First off, I know this might make a few people angry and a few might stop reading this post altogether, but “perfectionism” is not something someone suffers, it is just an excuse. Nothing more. Anybody who claims to be a “perfectionist” should also claim to be terrified to make mistakes, to loathe looking stupid and maybe not so keen on new experiences. A person who feels anxious and afraid most of the time and a person who does not really have a lot of faith in themselves. It is a wall we willingly build to try and hide our own fears and insecurities and lack of faith in our own abilities, but it is also a wall we build to try and contain those same fears and insecurities and lack of faith from contaminating the aspects of our lives that we do think we control and handle pretty well. (At least the parts of life we believe we can fake.)
This is personal knowledge. Hard-fought and hard-won personal knowledge. I am a perfectionist, and for most of my life I have believed it is a badge of honor to struggle mightily toward perfection. Even when ALL evidence points conclusively to the contrary.

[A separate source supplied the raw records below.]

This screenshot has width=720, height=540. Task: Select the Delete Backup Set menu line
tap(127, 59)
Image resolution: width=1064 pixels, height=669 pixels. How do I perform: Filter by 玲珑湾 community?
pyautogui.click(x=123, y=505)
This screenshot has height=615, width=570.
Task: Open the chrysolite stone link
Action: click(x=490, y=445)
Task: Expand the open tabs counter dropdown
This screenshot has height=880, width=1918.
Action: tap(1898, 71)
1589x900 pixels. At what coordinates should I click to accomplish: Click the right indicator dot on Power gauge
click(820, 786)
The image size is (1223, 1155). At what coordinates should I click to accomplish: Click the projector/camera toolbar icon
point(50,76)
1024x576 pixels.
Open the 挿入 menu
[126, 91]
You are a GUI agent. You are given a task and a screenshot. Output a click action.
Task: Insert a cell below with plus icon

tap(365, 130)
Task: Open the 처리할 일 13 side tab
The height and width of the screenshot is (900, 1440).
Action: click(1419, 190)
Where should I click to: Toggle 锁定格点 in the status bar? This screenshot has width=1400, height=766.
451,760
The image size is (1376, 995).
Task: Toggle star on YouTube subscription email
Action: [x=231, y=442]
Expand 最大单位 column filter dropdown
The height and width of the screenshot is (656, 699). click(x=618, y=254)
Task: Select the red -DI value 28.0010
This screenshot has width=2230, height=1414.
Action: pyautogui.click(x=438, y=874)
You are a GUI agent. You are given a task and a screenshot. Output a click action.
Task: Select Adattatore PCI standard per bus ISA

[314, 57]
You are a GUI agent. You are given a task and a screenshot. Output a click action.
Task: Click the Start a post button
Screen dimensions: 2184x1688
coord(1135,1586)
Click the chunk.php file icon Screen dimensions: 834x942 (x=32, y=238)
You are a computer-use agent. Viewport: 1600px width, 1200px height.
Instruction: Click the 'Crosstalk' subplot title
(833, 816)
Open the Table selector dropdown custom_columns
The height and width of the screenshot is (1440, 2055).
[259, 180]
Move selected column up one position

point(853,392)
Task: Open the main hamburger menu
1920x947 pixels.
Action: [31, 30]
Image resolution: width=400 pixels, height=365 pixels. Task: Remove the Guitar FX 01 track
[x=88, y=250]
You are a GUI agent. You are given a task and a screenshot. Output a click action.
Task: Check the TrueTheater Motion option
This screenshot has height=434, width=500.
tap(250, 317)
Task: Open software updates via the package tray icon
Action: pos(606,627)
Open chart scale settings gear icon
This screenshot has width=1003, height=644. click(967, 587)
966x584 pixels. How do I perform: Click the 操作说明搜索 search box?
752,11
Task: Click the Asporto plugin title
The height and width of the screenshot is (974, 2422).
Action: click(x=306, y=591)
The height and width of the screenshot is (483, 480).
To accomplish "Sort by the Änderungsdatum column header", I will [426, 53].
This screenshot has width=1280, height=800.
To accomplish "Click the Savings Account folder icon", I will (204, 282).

It is my goal that every post I write has some sort of lesson or small bit of knowledge, at least I hope. But this post is more of an apology. I am sorry, Mr. Weinmann. Very, very sorry.
In 7th grade Social Studies, we were assigned our very first research paper. Mr. Weinmann was my teacher and he was awesome! I loved the way he taught and I looked forward to his classes. But a research paper? In 7th grade? Dang, that definitely took away some of the joy. We were given the rubric for the reasearch paper at the beginning of the semester and we had the whole semester to finish the final copy. We were to check in throughout the semester to make sure we were on track, but in the end, our final copy was our responsibility! It was also a HUGE percentage of our grade!
I did not do the research paper. I received an “A” in Mr. Weinmann’s Social Studies class.
I did not know how to do a research paper. Even if I tried, it would not be that good. If I could not get an “A” on something, what was the use of trying? What if Mr. Weinmann read my research paper and realized that I was not as smart as I pretended to be? What if it was not “perfect”? What if I tried and failed?
These are only some of the thoughts that caused me to procrastinate. But they were enough. More than enough in this case and so many others in my life. And the crazy thing about procrastination is that eventually it DOES give you an excuse. It did for me back then, and if I let it, it will for me now. Eventually, there was too much work!
In my 7th grade mind, and even today is some ways, I could not REALLY fail if I did not try. Because I was such a good student in every other way, I somehow convinced Mr. Weinmann that I did hand in a research paper and that he somehow had lost it.
Mr. Weinmann suffered because I was too scared to try. I was too scared to even begin. I have suffered every day since. I am sorry, Mr. Weinmann. I am very, very sorry.